WC and Mrs. WC recently concluded a trip into North Idaho, up the Lochsa River over Lolo Pass, then south down the Bitterroot River Valley and up over Lost Trail Pass. We explored part of East Idaho for a bit, and then headed west across southern Idaho with a delightful stop on the Little Wood River. The next few blog posts will mostly focus on that trip. And while the posts will mostly be about birds, we’ll start with some pretty cool geology.
The Lochsa River is a branch of Idaho’s Clearwater River that drains the westerly side of the Bitterroot Mountains. The Bitterroots, in turn, are the continental divide: streams of the westerly side of the mountains drain to the Snake and Columbia Rivers, down to the Pacific Oceans; streams on the easterly side like the Bitterroot River, drain to the Gulf of Mexico via the Missouri and Mississippi Rivers.
The Bitterroot Mountains are still rising: the Lochsa River has a very steep gradient along most of its length, and unlike most older river valleys there are very few terraces, older banks of the river higher up the canyon walls. But what’s most interesting is that a northerly part of the Idaho Batholith – the Bitterroot Lobe – is dissected by the Lochsa River. As you drive upstream, you get a geologic sandwich: the native, Precambrian metamorphic gneisses and schists, then 40 or so miles of batholith and then, near Lolo Pass, more of the Precambrian metamorphics.
As geologists reconstruct events, the Bitterroot Lobe of the Idaho Batholith forced itself up, under the pre-existing metamorphic and sedimentary rock. That lifted the native rock upwards, and melted its underside, at the contact with the granitic batholith. The melted rock was a weak point as the batholith pushed the country rock upwards, and eventually all that upper rock, an area measured in hundreds of square miles, very slowly slid eastward along an eastward sloping fault.

+ + + +

_Directions_:
According to the blog post, which part of the Idaho Batholith is dissected by the Lochsa River? The items after this point come from a separate source and are unrelated to the blog post.

_Data rows_:

+ + + +

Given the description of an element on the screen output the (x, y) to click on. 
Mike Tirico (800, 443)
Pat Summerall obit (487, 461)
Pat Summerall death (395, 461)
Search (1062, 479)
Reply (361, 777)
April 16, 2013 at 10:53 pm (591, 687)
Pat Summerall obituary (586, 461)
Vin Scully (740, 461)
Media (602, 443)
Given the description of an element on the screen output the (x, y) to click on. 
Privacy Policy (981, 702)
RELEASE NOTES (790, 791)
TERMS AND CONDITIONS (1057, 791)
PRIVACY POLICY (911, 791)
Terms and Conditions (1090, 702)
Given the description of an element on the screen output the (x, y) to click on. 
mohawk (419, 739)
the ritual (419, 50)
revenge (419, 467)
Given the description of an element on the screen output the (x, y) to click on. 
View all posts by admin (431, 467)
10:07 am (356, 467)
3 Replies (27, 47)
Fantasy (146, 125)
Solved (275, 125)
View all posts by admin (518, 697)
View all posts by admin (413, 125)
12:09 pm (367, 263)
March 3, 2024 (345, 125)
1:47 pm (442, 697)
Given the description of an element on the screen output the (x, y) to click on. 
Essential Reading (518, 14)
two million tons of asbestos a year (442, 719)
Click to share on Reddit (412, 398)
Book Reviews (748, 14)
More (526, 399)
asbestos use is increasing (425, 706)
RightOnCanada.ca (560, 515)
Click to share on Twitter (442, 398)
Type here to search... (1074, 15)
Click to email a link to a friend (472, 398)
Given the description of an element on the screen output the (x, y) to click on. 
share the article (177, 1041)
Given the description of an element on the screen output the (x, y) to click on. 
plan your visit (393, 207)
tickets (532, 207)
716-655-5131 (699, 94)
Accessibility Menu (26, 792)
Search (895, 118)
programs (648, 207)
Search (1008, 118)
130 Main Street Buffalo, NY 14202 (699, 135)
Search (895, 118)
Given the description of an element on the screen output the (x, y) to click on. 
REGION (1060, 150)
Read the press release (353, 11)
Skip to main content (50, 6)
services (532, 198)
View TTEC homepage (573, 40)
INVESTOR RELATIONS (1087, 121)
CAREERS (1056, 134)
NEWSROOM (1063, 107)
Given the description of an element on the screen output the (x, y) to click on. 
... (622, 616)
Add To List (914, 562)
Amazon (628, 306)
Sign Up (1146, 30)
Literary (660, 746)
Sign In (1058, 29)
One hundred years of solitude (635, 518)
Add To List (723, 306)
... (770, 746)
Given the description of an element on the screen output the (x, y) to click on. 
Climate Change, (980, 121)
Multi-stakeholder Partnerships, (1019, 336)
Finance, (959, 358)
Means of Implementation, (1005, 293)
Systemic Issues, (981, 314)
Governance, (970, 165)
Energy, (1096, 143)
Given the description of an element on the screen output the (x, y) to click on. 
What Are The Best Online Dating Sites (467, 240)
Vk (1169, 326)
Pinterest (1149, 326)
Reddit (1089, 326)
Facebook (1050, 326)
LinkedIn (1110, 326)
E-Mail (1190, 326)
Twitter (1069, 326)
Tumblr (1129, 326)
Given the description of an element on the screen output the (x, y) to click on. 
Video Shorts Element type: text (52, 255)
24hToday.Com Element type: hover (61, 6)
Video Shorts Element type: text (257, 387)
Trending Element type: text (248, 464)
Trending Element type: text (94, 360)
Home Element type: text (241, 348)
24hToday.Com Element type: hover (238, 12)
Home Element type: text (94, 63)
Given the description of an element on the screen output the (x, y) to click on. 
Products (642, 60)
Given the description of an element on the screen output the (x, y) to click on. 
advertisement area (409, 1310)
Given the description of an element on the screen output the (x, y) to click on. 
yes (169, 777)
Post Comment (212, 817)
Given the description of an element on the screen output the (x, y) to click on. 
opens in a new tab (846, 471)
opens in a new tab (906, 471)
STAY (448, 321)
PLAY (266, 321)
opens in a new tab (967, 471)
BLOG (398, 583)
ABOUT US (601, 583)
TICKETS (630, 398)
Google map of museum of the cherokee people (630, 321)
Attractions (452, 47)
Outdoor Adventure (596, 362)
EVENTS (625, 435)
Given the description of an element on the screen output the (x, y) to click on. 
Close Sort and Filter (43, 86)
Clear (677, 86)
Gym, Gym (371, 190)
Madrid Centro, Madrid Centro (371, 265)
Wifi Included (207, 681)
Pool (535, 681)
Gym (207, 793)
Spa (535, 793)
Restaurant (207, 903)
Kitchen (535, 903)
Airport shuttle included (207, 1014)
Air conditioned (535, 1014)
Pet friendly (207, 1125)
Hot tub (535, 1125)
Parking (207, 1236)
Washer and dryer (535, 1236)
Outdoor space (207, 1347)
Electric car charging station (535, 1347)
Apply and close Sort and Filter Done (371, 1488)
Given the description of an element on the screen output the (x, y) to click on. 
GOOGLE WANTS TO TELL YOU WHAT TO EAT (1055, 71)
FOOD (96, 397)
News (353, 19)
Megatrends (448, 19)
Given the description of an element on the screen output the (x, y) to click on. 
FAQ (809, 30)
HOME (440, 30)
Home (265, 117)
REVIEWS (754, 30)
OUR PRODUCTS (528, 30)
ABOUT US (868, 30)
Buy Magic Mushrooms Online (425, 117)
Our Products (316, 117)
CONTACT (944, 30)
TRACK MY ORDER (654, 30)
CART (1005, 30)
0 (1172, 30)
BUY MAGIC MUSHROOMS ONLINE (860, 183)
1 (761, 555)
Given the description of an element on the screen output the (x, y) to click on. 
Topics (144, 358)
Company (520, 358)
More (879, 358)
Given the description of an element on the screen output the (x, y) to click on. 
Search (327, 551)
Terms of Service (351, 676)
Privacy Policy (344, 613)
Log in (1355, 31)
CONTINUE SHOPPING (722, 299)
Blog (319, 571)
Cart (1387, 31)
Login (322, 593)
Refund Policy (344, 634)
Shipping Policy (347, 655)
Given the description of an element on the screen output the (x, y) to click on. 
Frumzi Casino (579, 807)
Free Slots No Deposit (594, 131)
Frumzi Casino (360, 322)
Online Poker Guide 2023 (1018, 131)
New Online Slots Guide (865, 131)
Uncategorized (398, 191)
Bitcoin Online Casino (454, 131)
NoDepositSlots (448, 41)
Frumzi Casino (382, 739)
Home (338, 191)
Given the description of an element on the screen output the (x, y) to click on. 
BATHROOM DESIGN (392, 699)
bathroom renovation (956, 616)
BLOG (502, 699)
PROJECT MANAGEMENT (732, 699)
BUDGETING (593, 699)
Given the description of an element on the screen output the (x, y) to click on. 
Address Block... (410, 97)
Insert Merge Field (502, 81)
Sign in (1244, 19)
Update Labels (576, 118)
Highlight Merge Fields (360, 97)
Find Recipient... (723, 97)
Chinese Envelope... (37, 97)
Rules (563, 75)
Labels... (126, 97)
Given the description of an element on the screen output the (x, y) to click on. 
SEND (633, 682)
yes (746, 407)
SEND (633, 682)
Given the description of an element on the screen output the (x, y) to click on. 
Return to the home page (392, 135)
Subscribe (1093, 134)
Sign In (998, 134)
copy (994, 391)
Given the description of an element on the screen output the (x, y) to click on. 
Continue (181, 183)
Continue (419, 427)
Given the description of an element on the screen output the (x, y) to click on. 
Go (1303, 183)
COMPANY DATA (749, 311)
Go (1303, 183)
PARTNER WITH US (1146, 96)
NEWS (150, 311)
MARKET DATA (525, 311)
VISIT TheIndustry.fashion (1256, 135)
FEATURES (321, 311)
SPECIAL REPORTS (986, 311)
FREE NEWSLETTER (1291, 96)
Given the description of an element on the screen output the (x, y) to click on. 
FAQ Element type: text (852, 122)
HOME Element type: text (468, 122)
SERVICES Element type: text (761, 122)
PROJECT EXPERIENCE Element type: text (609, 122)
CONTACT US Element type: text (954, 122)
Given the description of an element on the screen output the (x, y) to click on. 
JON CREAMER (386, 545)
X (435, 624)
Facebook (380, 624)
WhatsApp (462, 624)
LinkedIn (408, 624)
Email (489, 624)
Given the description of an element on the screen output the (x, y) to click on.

+ + + +

_The response_:
The Bitterroot Lobe.